In Deutschland beliefern rund 700 Energieversorgungsunternehmen die Haushalte mit Gas. Seit Oktober 2006 ist der Gasmarkt liberalisiert. Das heißt, dass der Verbraucher den Gasanbieter frei wählen kann und dadurch viel Geld sparen kann. Jedoch muss man dazu sagen, dass der Wettbewerb nur langsam in Gang kommt. Es gibt bislang gerade einmal zwei bundesweite Gasanbieter: Lichtblick und die E.on-Tochter "E wie einfach". Die E.on-Tochter bietet den Gastarif "Mein Cent" an, der nach Angaben des Unternehmens immer zwei Cent pro Kubikmeter Gas günstiger ist, als das jeweilige allgemeine regionale Angebot. Bald wird es hier einen Neuen Tarifrechner geben um das günstigste Angebot zu ermitteln. Dafür muss man lediglich die Postleitzahl und ihren Gasverbrauch eingeben.

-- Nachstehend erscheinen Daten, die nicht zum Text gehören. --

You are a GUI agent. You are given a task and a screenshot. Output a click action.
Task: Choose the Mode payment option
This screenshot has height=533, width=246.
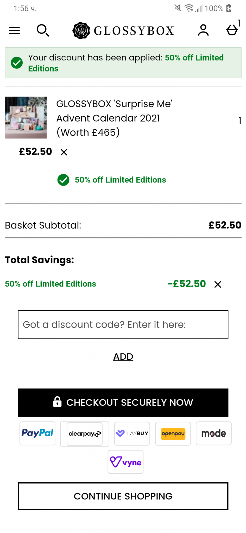click(x=213, y=433)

Wenn es nicht die Möglichkeit gibt den Anbieter oder den Tarif zu wechseln, um Geld zu sparen, können Verbraucher alternativ der Preiserhöhung widersprechen. Dazu muss dem Versorger schriftlich mitgeteilt werden, dass die Preiserhöhung infrage gestellt und diese als "unbillig" beanstandet wird. Die Versorger haben die Pflicht die Richtigkeit der Preiserhöhung nachzuweisen.

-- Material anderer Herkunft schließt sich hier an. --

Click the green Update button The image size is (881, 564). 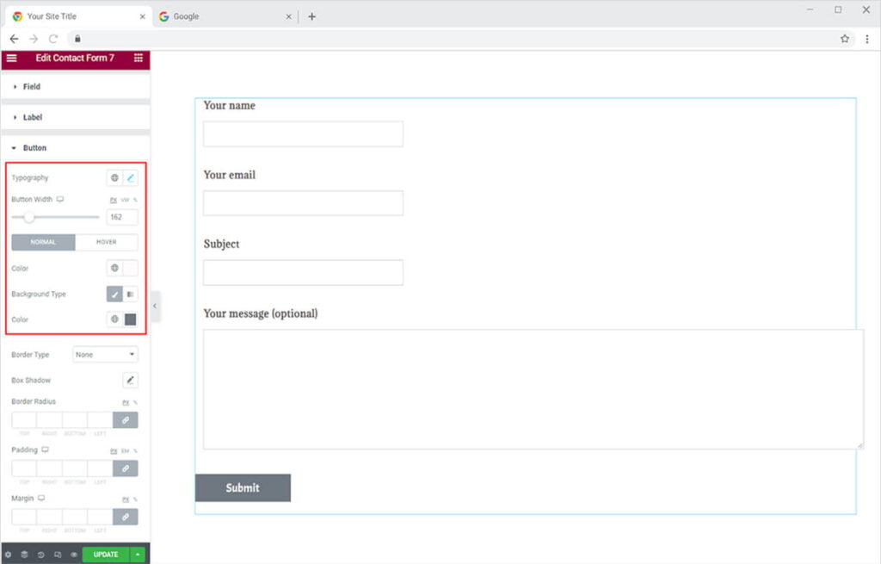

Aber aufgepasst: Bei diesem Vorgehen muss jedoch damit rechnen, dass das Energieunternehmen Sie verklagt und entsprechende Nachzahlungsforderungen stellt. Wer die juristische Auseinandersetzung und den Papierkrieg mit dem Energieversorger scheut, kann seine Rechnung unter Vorbehalt zahlen. Allerdings müssen Verbraucher in diesem Fall ihre Ansprüche selbst gerichtlich geltend machen. Denn kaum ein Versorger wird freiwillig sein doch so lieb gewonnenes Geld zurückzahlen.
Fairer weise muss man sagen, dass auch der Verbraucher es in der Hand hat sich mit bestimmten Themen etwas auseinander zu setzten und durch seine Bereitschaft zum Wechsel den Konzernen mitteilt, dass diese nicht ewig an der Preisschraube drehen können.